* **LESETEXT**
>>>>

Karen Swassjan studierte Philosophie sowie englische und französische Philologie in Eriwan und promovierte mit einer Arbeit über Bergson. 1981 Habilitation über Das Problem des Symbols in der modernen Philosophie. Er war Professor für Philosophie, Kulturgeschichte und Ästhetik an der Universität Eriwan. Daneben trat er als Übersetzer ins Russische und Herausgeber von Werken Nietzsches (der ersten nachrevolutionären russischen Nietzsche-Ausgabe), Spenglers (Der Untergang des Abendlandes) und Rilkes (Die Sonette an Orpheus) hervor.

Er ist Autor zahlreicher Bücher zu Philosophie und Anthroposophie, Literatur, Kultur- und Wissenschaftsgeschichte, darunter einer im russischsprachigen Raum weitverbreiteten Goethe-Biographie, einer Geschichte der europäischen Wissenschaft und des Werks Goethes philosophische Weltanschauung sowie von Büchern über Nietzsche, Spengler, Husserl und Cassirer. Dazu kommen zahlreiche deutschsprachige Publikationen, insbesondere zu anthroposophischen Themen.

<<<<

* **ERFASSTE ANGABEN**
>>>>

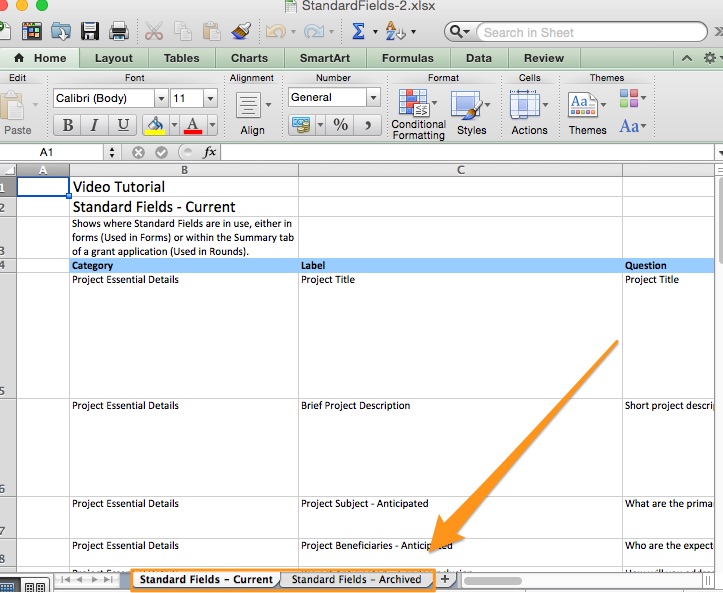
Task: Switch to the Formulas ribbon tab
Action: (408, 58)
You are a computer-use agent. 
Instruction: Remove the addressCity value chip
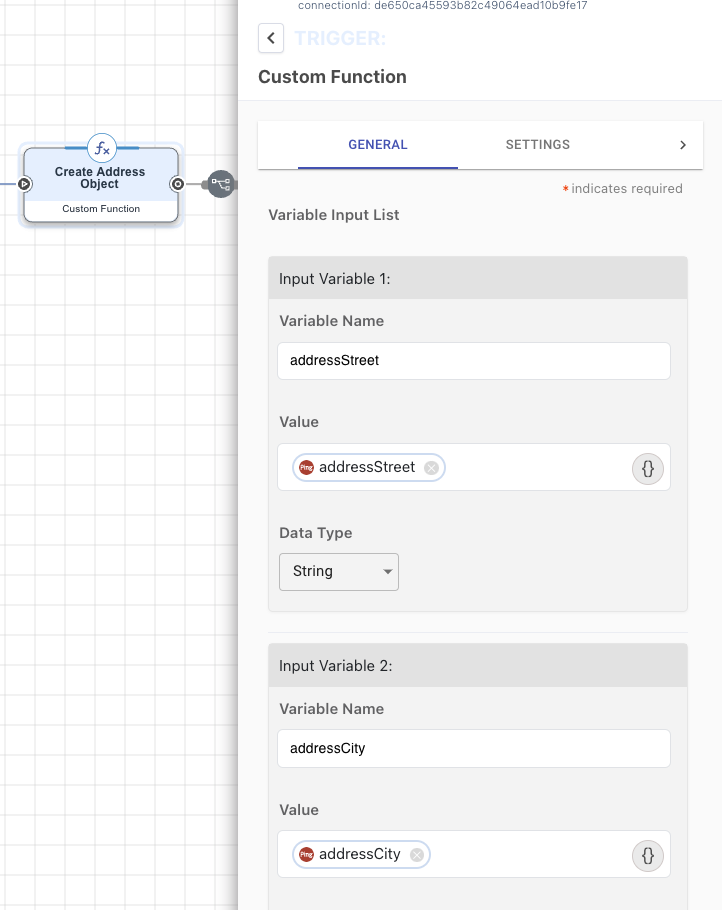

<<<<

* **AUFGABENSTELLUNG**
1. Erkläre anhand des Lesetextes, was die von Swassjan herausgegebene Nietzsche-Ausgabe besonders machte.
2. Beantworte folgende Fragen zum Lesetext:
(a) Über welchen Philosophen schrieb Swassjan seine Doktorarbeit?
(b) In welchem Jahr habilitierte er sich?
(c) Über wen verfasste er eine im russischsprachigen Raum weitverbreitete Biographie?
3. Übersetze den Satz „Er war Professor für Philosophie, Kulturgeschichte und Ästhetik an der Universität Eriwan.“ aus dem Lesetext ins Englische.

* **VOLLSTÄNDIGE LÖSUNGEN**
1. Sie war die erste nachrevolutionäre russische Nietzsche-Ausgabe.

2.
(a) Über Bergson.
(b) 1981.
(c) Über Goethe.

3. He was a professor of philosophy, cultural history and aesthetics at the University of Yerevan.